» **What the task requires**: Lines below starting with the line with "Screen dimensions: 800x460" and going on through the line with "Viewport: 1049px width, 654px height." must be output exactly; the rest of the records must be left out.

___ Dataset content ___

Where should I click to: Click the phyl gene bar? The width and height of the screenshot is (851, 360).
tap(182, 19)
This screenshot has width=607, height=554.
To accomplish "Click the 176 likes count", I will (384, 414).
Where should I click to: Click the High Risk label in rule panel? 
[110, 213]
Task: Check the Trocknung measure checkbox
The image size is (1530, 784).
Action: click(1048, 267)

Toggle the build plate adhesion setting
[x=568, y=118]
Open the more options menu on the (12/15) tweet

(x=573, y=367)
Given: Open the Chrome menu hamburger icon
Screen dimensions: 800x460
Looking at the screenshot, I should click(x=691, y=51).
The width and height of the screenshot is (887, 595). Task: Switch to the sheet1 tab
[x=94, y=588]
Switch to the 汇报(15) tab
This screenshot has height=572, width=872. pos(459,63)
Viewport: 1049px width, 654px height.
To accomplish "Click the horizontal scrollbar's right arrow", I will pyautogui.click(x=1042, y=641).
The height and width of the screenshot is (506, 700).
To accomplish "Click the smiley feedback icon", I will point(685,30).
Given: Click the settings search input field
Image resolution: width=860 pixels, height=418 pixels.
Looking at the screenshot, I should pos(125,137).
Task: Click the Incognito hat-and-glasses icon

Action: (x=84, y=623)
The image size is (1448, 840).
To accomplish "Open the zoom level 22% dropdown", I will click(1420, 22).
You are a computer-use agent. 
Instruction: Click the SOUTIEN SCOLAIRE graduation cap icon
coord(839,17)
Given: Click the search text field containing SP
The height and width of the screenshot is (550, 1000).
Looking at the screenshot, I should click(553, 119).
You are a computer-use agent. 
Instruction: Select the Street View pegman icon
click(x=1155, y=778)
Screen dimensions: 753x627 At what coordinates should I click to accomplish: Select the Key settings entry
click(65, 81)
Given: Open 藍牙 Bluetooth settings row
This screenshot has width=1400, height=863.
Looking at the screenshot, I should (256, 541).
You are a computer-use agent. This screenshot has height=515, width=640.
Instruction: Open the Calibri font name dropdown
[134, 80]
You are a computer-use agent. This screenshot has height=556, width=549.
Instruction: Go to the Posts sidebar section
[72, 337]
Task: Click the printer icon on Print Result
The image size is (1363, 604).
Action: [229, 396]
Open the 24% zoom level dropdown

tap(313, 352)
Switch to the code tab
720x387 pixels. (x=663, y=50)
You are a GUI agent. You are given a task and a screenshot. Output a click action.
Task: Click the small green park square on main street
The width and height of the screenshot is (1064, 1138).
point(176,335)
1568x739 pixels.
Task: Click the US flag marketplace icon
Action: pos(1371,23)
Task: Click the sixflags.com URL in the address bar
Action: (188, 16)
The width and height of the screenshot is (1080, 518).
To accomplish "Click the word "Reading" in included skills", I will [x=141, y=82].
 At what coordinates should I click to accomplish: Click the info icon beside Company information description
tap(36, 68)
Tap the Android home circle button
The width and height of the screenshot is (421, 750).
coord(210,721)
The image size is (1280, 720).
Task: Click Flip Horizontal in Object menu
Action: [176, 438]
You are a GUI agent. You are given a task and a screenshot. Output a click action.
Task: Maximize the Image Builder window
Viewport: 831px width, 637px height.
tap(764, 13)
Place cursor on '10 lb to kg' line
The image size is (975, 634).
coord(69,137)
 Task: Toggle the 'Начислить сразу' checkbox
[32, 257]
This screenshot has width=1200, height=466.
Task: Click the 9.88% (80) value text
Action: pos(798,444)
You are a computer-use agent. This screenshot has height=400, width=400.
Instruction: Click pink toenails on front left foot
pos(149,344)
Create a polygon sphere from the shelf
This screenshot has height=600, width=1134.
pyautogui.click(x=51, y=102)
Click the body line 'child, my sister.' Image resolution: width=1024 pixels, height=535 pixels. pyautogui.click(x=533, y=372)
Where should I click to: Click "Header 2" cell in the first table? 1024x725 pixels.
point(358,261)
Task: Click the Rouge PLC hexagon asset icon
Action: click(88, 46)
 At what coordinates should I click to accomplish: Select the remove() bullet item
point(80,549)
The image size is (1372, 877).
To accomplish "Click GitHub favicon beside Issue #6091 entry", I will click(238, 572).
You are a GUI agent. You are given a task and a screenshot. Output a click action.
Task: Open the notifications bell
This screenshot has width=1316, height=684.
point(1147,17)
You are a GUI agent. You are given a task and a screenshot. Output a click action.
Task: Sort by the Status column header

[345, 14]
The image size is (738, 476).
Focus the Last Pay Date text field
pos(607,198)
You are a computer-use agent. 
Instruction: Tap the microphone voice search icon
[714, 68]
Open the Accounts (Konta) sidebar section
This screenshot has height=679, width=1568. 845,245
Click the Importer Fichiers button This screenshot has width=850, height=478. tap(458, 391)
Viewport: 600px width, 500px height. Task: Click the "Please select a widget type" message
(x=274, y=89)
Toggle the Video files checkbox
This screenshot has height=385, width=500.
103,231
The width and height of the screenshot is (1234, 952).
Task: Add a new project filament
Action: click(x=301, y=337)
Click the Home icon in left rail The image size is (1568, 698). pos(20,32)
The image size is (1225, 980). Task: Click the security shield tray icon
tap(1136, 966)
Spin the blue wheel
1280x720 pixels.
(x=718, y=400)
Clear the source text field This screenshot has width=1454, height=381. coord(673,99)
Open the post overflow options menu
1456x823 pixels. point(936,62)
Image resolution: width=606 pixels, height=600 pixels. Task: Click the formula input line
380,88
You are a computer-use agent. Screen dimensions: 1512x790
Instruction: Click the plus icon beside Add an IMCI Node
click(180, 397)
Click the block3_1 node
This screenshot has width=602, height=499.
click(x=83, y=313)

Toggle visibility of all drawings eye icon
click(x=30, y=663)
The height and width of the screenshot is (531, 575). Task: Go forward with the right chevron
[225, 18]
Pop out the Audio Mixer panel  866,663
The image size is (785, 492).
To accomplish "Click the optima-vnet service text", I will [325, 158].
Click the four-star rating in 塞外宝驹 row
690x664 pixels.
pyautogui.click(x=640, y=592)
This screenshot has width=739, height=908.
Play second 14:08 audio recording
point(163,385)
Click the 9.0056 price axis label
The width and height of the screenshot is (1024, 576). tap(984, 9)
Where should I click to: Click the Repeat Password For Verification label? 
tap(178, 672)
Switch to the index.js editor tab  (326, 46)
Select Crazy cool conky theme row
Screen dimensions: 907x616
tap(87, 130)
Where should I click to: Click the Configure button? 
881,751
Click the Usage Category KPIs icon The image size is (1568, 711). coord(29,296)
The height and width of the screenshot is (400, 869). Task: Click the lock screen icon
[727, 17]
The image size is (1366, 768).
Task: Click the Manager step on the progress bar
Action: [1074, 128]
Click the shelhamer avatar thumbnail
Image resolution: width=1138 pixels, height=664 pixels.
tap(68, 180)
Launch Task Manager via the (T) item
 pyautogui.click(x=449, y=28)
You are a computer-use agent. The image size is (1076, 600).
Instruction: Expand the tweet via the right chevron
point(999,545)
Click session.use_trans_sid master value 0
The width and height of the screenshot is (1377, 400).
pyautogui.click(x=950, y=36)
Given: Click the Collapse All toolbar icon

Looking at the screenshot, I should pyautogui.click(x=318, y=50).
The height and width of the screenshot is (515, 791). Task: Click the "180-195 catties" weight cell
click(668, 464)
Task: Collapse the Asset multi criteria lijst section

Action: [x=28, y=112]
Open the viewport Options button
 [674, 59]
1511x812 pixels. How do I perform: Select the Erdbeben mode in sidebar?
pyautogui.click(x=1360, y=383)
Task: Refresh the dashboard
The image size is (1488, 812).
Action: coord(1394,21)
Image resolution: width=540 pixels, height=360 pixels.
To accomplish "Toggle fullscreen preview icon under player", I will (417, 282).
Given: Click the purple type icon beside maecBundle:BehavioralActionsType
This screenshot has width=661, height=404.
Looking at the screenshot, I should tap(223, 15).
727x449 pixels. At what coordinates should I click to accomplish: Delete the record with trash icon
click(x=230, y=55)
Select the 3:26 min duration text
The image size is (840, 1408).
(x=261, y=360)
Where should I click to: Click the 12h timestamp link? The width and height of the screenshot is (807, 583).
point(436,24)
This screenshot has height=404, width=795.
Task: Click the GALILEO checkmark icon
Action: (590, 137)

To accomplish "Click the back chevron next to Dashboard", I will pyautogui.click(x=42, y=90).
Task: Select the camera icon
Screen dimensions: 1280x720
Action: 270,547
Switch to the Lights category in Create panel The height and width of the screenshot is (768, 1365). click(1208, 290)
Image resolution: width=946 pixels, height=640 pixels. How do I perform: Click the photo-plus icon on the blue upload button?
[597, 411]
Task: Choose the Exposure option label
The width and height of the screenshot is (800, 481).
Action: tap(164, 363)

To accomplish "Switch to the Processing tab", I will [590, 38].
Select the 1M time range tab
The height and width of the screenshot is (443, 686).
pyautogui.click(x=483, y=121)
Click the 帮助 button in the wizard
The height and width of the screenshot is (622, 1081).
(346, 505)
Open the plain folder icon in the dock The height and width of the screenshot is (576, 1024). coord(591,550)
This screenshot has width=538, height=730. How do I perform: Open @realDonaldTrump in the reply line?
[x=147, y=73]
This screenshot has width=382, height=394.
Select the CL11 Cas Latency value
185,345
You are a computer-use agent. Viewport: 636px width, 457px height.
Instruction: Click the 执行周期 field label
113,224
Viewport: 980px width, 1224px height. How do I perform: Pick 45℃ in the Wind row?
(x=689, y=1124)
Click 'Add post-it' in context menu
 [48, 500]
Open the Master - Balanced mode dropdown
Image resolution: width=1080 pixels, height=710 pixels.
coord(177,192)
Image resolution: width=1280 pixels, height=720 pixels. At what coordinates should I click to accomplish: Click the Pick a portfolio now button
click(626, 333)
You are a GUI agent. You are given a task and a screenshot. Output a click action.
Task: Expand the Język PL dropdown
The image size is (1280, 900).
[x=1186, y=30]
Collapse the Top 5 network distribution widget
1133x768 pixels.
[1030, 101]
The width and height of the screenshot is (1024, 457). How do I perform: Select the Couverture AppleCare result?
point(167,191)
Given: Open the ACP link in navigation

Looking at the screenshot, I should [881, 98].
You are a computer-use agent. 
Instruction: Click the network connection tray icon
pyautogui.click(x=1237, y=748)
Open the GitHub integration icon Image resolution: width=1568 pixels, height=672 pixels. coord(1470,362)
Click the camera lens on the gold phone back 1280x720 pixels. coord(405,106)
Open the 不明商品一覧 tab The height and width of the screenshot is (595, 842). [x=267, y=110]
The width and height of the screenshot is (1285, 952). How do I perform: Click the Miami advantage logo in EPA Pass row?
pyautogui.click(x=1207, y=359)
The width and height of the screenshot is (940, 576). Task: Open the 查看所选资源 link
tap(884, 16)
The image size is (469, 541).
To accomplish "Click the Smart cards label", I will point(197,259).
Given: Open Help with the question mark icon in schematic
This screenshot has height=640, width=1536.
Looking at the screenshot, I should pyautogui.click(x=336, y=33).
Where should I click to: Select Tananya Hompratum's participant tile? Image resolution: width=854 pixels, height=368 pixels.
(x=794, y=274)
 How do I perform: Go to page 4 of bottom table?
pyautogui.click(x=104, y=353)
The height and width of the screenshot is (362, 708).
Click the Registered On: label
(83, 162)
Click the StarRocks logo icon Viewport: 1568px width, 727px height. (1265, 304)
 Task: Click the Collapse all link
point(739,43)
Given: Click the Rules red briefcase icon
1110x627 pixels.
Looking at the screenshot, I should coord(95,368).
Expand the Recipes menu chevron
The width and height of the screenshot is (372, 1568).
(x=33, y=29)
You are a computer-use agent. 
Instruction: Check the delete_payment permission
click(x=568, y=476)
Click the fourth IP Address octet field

___

» **Completed exercise**:
Screen dimensions: 800x460
Looking at the screenshot, I should click(x=691, y=51).
The width and height of the screenshot is (887, 595). Task: Switch to the sheet1 tab
[x=94, y=588]
Switch to the 汇报(15) tab
This screenshot has height=572, width=872. pos(459,63)
Viewport: 1049px width, 654px height.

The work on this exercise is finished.